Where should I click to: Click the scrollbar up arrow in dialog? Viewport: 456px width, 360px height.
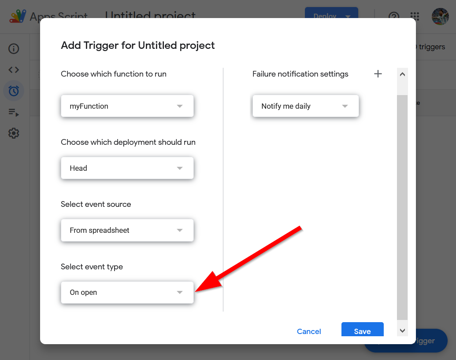(402, 74)
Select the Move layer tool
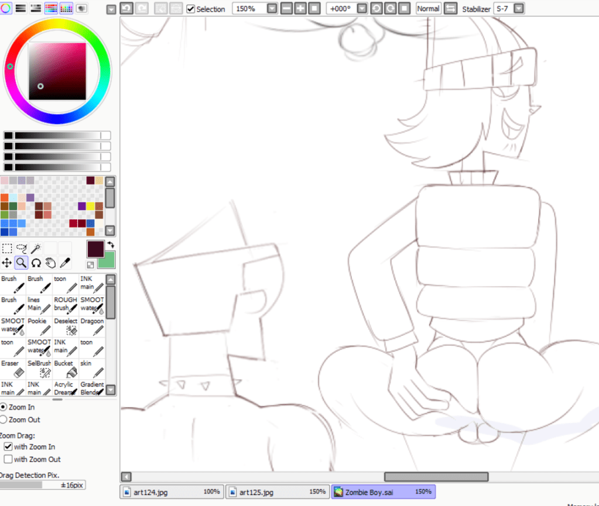The height and width of the screenshot is (506, 599). pyautogui.click(x=7, y=263)
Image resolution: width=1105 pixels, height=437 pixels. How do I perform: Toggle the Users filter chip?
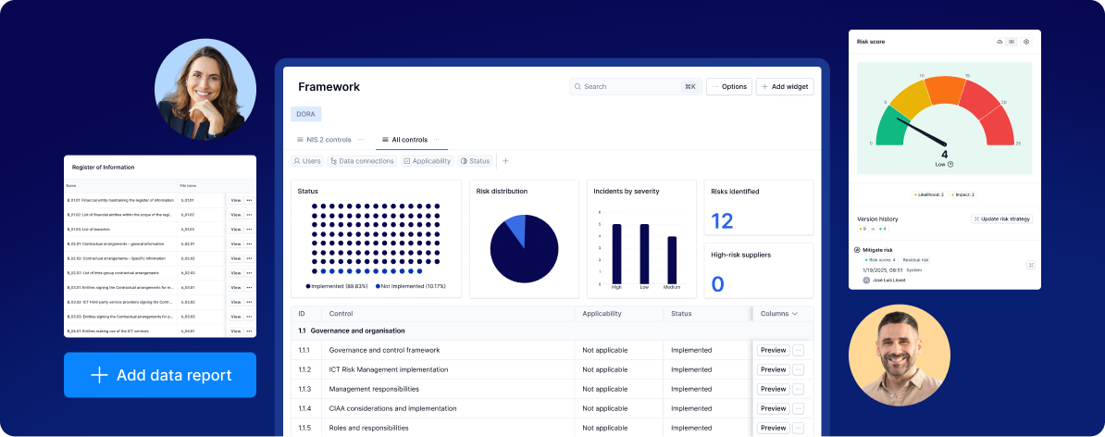click(307, 161)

**Exercise**
Write the records above out again exactly, with no pictures in your copy.

**Result**
Where should I click to: Click the scrollbar up arrow in dialog? Viewport: 456px width, 360px height.
(402, 74)
Select the Move layer tool
The height and width of the screenshot is (506, 599). pyautogui.click(x=7, y=263)
Image resolution: width=1105 pixels, height=437 pixels. How do I perform: Toggle the Users filter chip?
click(307, 161)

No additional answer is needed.